Eventually the animals are again no longer visible, and Jarles no longer senses them just beyond himself.  He looks for the Gorilla and sees it fading.  Again they smile at each other, and wave in the same way.  Both have faded green eyes.

In the city of Civilopolis, when the people awaken from their dreams, the city is new.  The hunger of tension quenched, they now hunger for progress once more.  They have survived, but survival isn’t enough.  They hunger for more of a reason to live than mere survival.  No one mentions the animals, but all remember.  The signs of the derelicts and the signs of the artists now carry a message of hope.  Everyone is looking forward to the future now.

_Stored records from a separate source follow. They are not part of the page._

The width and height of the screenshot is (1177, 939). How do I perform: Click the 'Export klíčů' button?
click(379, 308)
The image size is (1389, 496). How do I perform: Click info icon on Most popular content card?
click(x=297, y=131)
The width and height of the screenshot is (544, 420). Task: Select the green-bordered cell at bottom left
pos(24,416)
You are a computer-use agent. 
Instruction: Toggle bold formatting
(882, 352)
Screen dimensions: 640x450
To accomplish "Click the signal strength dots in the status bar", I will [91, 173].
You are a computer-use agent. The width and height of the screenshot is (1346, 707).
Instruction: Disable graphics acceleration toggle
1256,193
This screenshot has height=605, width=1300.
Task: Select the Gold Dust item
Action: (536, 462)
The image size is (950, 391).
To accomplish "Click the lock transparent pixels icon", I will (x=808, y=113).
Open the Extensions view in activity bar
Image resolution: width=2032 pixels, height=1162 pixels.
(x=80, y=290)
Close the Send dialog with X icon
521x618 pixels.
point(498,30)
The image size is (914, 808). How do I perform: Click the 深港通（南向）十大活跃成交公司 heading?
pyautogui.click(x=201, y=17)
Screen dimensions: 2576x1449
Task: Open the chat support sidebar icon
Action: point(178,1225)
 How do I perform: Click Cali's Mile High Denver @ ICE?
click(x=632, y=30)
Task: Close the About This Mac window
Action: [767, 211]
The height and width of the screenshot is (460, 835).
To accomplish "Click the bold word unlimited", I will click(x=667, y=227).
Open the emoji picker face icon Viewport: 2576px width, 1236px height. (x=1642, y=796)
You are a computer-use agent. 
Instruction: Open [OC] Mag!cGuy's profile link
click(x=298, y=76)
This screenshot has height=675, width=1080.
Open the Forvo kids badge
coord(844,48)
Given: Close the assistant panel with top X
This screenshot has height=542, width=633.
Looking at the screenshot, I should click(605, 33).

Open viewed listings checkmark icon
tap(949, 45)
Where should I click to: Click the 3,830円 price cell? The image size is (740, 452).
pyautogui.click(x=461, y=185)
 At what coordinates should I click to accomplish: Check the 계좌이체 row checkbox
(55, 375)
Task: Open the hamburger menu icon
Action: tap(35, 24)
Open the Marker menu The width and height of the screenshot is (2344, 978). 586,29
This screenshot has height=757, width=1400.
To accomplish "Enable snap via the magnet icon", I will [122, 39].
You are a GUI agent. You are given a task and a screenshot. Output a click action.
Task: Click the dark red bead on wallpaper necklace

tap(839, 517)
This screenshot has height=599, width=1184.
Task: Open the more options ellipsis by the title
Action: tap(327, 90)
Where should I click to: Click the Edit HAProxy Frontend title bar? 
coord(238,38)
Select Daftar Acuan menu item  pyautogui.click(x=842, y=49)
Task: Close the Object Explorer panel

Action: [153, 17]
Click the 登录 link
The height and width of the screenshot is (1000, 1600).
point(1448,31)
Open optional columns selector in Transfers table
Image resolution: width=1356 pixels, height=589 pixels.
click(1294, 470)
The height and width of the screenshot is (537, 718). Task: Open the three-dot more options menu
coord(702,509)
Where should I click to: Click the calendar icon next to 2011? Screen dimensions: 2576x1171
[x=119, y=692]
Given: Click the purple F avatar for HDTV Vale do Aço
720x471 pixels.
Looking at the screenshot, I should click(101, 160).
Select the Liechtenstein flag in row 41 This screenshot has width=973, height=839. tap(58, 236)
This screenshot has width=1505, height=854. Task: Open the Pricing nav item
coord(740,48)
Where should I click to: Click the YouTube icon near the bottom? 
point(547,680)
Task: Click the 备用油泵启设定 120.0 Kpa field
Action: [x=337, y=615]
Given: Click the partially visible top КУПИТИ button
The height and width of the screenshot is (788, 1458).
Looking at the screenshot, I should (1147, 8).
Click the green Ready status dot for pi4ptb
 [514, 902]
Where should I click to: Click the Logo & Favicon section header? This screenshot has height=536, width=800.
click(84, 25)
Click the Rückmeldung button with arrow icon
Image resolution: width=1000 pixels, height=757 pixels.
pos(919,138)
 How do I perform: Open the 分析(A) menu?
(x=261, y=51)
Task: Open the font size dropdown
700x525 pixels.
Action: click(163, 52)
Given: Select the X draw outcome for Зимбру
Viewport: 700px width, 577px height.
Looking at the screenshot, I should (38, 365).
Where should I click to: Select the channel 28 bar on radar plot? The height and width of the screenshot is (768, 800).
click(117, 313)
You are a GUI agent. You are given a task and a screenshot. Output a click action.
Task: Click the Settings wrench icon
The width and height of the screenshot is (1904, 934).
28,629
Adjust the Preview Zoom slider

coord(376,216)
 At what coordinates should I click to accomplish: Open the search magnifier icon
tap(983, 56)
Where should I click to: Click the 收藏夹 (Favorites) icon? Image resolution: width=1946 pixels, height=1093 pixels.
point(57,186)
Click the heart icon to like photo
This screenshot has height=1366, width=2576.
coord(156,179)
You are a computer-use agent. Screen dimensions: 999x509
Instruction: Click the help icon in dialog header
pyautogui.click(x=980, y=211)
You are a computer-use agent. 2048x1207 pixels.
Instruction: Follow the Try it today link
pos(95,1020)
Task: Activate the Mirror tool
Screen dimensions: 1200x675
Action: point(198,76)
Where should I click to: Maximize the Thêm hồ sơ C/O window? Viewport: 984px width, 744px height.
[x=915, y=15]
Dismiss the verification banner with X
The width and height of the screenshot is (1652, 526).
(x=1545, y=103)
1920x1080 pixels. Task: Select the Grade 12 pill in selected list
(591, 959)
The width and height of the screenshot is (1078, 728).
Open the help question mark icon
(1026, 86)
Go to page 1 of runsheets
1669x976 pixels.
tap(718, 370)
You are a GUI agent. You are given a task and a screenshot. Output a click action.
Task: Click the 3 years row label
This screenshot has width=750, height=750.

Jarles retires from his P.I. practice, but stays in Civilopolis.  He wonders, often, what caused the meeting of worlds.  Did the proximity of the invisible jungle bring the degradation of the city?  Or did the degradation of the city bring the invisible jungle?  Former Inspector Jarles knows one thing, though.  The city’s hunger to survive was greater than that of the invisible animals.

In the city of Civilopolis there is an invisible jungle.   Always hungry, always present, it never leaves.  In the city of Civilopolis there is a hunger for hope that roars and bellows.  As Inspector Jarles now acknowledges his animal, so must the city acknowledge the jungle within it, and neither forget it nor embrace it.  To hunger for survival is to live, but to hunger for more than survival is what makes Civilopolis.